Intracranial extravasation of Gd is a rare event, with only limited case reports present in the literature. However, these cases have been entirely described in the adult population. For example, two previous case reports discuss extravasation of Gd into subdural or subarachnoid spaces in adults in the post-procedural/postsurgical setting.1,2 Other reports have discussed active extravasation into intraparenchymal hematomas, mostly adult hypertensive hemorrhages.3,4 These cases, whether they are in the post-procedural/postsurgical setting or in adults with intracranial hemorrhages, typically pose less of a diagnostic dilemma for radiologists. However, in comparison to adults where primary brain tumors are less common, contrast enhancement in a pediatric patient is particularly suspicious for an underlying primary neoplasm.
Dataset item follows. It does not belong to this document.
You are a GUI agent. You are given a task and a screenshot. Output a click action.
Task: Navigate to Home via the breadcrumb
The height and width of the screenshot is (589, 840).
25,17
In the pediatric population, intracranial hemorrhage is commonly associated with underlying vascular lesions such as arteriovenous malformations, arteriovenous fistulas, and cavernous malformations. However, because brain and other central nervous system tumors are the most common cancer site in pediatrics, when a child presents with intracranial hemorrhage, there is typically high clinical suspicion for an underlying neoplasm, particularly when there is associated contrast enhancement. Furthermore, a large parenchymal hematoma may obscure the underlying lesion itself, making the diagnosis challenging on initial presentation. In these cases, maintaining a high index of suspicion is necessary for an appropriate diagnostic workup.

In our patient, the imaging findings were most consistent with multiple cavernous malformations in the setting of a large bleeding malformation, which mimicked a brain tumor due to internal enhancement on MRI. Cavernous malformations are angiographically occult slow-flowing vascular malformations that are made up of a collection of dilated sinusoidal vessels without intervening neural parenchyma. They are classically described on MRI as having a “popcorn ball” appearance of mixed hyper- and hypointense blood-containing locules, with a peripheral hemosiderin rim and extensive blooming artifact on susceptibility-weighted images. Notably, these lesions do not typically enhance, as there is minimal intervening tissue and extremely slow blood flow into the lesion. If enhancement is seen within a suspected cavernous malformation, alternative diagnoses should be entertained.

The imaging features in this case were atypical for a cavernous malformation, given the lack of classic imaging findings, such as the “popcorn” appearance and hemosiderin rim, as well as the unexpected presence of avid internal enhancement.5 However, a subtle finding on the CTA may have foreshadowed the enhancement pattern that followed on the MRI: the so-called CT angiographic spot sign. The spot sign has been shown to be highly predictive of hematoma expansion and is suggestive of active vascular extravasation.6 Therefore, when encountered, suspicion for possible intraparenchymal Gd extravasation should be heightened on follow-up MRIs.

Although findings may be subtle, early and accurate recognition of active Gd extravasation is critical in avoiding delays in treatment and decreasing morbidity and mortality. Whereas intracranial hemorrhages without signs of contrast extravasation or increased intracranial pressure may be managed conservatively, lesions with active extravasation typically require conventional microsurgical interventions for definitive management and stabilization. Because an underlying lesion may be obscured by hemorrhage and mass effect, obtaining an MRI after the acute phase is necessary to detect an underlying neoplasm or vascular malformation better. In the setting of hemorrhagic cavernous malformations not amenable to surgery, it is recommended that patients be followed with an annual MRI to assess for stability.5 However, routine follow-up for cavernous malformations, particularly incidentally discovered cavernous malformations, is not well established and is dependent on local practice standards.7

Funding

This research received no specific grant from any funding agency in the public, commercial, or not-for-profit sectors.

Conflict of interest

The authors declared no potential conflicts of interest with respect to the research, authorship, and/or publication of this article.